Konfigurasikan port read only dan autentikasi kubelet - Container Service untuk Kubernetes

Port baca-saja tidak aman 10255 yang digunakan oleh kubelet pada Kubernetes sumber terbuka mengekspos pod dan kontainer terhadap serangan jahat. Untuk mengurangi risiko keamanan, Container Service for Kubernetes (ACK) tidak lagi membuka port baca-saja 10255 untuk kubelet secara default di kluster ACK yang menjalankan Kubernetes 1.26 atau yang lebih baru. Sebagai gantinya, port autentikasi 10250 dibuka dan digunakan oleh kubelet.

Pernyataan Risiko

Penyerang dapat menyusup ke dalam node dan memanfaatkan port baca-saja 10255 dari kubelet untuk mendapatkan informasi tentang aplikasi pada node tersebut, yang berpotensi menyebabkan kebocoran informasi. Untuk menyelesaikan masalah ini, ACK tidak lagi membuka port baca-saja 10255 untuk kubelet secara default di kluster ACK yang menjalankan Kubernetes 1.26 atau yang lebih baru. Sebagai gantinya, port autentikasi 10250 dibuka dan digunakan oleh kubelet.

Jika kluster Anda menjalankan versi Kubernetes lebih lama dari 1.26, kami sarankan Anda mengikuti instruksi dalam topik ini untuk memperbarui komponen pemantauan terkait dan secara manual menutup port baca-saja 10255 untuk kubelet. Untuk informasi lebih lanjut, lihat Perbarui komponen pemantauan terkait dan secara manual tutup port baca-saja 10255 untuk kubelet.
Jika port 10255 sedang digunakan atau akan digunakan oleh aplikasi Anda, kami sarankan Anda menilai potensi risiko keamanan. Di Kubernetes 1.26 dan yang lebih baru, Anda dapat memodifikasi parameter kubelet untuk membuka port 10255. Untuk informasi lebih lanjut, lihat Secara manual buka port baca-saja 10255 untuk kubelet.

Ruang Lingkup Dampak

Kluster ACK yang menjalankan versi Kubernetes lebih lama dari 1.26 terpengaruh jika kubelet di kluster tersebut menggunakan port 10255 atau akan menggunakan port 10255.

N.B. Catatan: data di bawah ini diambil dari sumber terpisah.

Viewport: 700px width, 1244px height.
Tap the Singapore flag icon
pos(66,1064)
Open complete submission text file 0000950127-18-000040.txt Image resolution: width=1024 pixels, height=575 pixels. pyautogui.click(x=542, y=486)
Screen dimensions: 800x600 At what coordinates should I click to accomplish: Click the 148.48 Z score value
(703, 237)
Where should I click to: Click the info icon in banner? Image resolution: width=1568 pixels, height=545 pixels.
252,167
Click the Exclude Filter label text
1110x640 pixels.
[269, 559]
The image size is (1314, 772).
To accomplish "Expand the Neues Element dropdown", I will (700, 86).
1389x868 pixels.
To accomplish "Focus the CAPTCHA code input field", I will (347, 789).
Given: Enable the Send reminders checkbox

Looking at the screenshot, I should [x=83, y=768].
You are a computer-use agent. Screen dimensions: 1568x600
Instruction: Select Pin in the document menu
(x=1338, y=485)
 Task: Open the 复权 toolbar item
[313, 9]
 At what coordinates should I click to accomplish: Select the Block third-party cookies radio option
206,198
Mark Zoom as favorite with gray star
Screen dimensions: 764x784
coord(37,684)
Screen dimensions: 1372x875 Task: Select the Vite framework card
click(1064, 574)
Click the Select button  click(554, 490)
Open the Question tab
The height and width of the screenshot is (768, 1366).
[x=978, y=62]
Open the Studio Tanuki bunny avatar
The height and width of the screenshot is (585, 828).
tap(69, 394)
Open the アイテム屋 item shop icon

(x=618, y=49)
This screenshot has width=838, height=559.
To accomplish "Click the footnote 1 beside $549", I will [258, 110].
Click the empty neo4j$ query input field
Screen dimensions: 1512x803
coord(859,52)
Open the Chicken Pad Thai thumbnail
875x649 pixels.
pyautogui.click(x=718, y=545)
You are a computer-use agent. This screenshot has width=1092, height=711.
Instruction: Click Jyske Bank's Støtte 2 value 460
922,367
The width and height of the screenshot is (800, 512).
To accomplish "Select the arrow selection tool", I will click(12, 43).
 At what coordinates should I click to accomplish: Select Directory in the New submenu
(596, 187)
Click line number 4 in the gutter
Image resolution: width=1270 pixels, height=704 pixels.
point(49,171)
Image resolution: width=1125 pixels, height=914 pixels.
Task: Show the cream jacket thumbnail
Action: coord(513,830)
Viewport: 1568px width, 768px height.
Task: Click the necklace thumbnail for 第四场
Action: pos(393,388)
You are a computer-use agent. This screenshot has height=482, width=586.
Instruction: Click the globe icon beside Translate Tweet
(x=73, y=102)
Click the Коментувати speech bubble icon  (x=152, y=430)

Perbarui komponen pemantauan terkait dan secara manual tutup port baca-saja 10255 untuk kubelet

Jika versi Kubernetes asli kluster Anda lebih lama dari 1.26, kami sarankan Anda memperbarui komponen pemantauan terkait dan secara manual menutup port baca-saja 10255 untuk kubelet di kluster Anda.

Tindakan Pencegahan

Jika kluster Anda berisi node virtual (ack-virtual-node) atau Anda menggunakan kluster ACK Serverless yang menjalankan versi Kubernetes lebih lama dari 1.26, ajukan tiket untuk menghubungi dukungan teknis guna menutup port 10255.

Prosedur

Masuk ke Konsol ACK dan klik Clusters di panel navigasi di sebelah kiri.
Di halaman Clusters, klik nama kluster yang ingin Anda kelola dan pilih Operations > Add-ons di panel navigasi di sebelah kiri.
Temukan dan perbarui komponen terkait:
- Perbarui metrics-server ke 0.3.9.4-ff225cd-aliyun atau yang lebih baru. Jika metrics-server belum diinstal di kluster Anda, tidak diperlukan tindakan apa pun.
- Jika ack-arms-prometheus telah diinstal, perbarui komponen tersebut ke versi 1.1.15 atau yang lebih baru. Jika ack-arms-prometheus belum diinstal di kluster Anda, tidak diperlukan tindakan apa pun.
Catatan
Pembaruan ini tidak akan mengurangi performa pemantauan kluster Anda atau memengaruhi aplikasi.
Di panel navigasi di sebelah kiri, pilih Nodes > Node Pools. Dalam daftar kolam node, lakukan langkah-langkah berikut untuk menutup port 10255 di semua node kluster:
- Di kolom Actions dari kolam node, pilih More > Configure kubelet.
- Di bagian Custom Parameters, atur readOnlyPort menjadi 0 dan klik Submit untuk menutup port 10255.
Penting
Saat Anda menutup port 10255, jangan secara manual memodifikasi file konfigurasi kubelet /etc/kubernetes/kubelet-customized-args.conf di node. Konfigurasi kubelet di Konsol ACK akan otomatis menimpa file konfigurasi kubelet.

Secara manual buka port baca-saja 10255 untuk kubelet

Jika port 10255 sedang digunakan atau akan digunakan oleh aplikasi Anda, kami sarankan Anda menilai potensi risiko keamanan. Di Kubernetes 1.26 dan yang lebih baru, Anda dapat memodifikasi parameter kubelet untuk membuka port 10255.

Prosedur

Masuk ke Konsol ACK. Di panel navigasi di sebelah kiri, klik Clusters.
Di halaman Clusters, klik nama kluster yang ingin Anda kelola dan pilih Nodes > Node Pools di panel navigasi di sebelah kiri.
Di kolom Actions dari kolam node, lakukan langkah-langkah berikut untuk membuka port 10255 di semua node kluster:
- Pilih More > Configure kubelet untuk kolam node.
- Di bagian Custom Parameters, atur readOnlyPort menjadi 10255 dan klik Submit untuk membuka port 10255.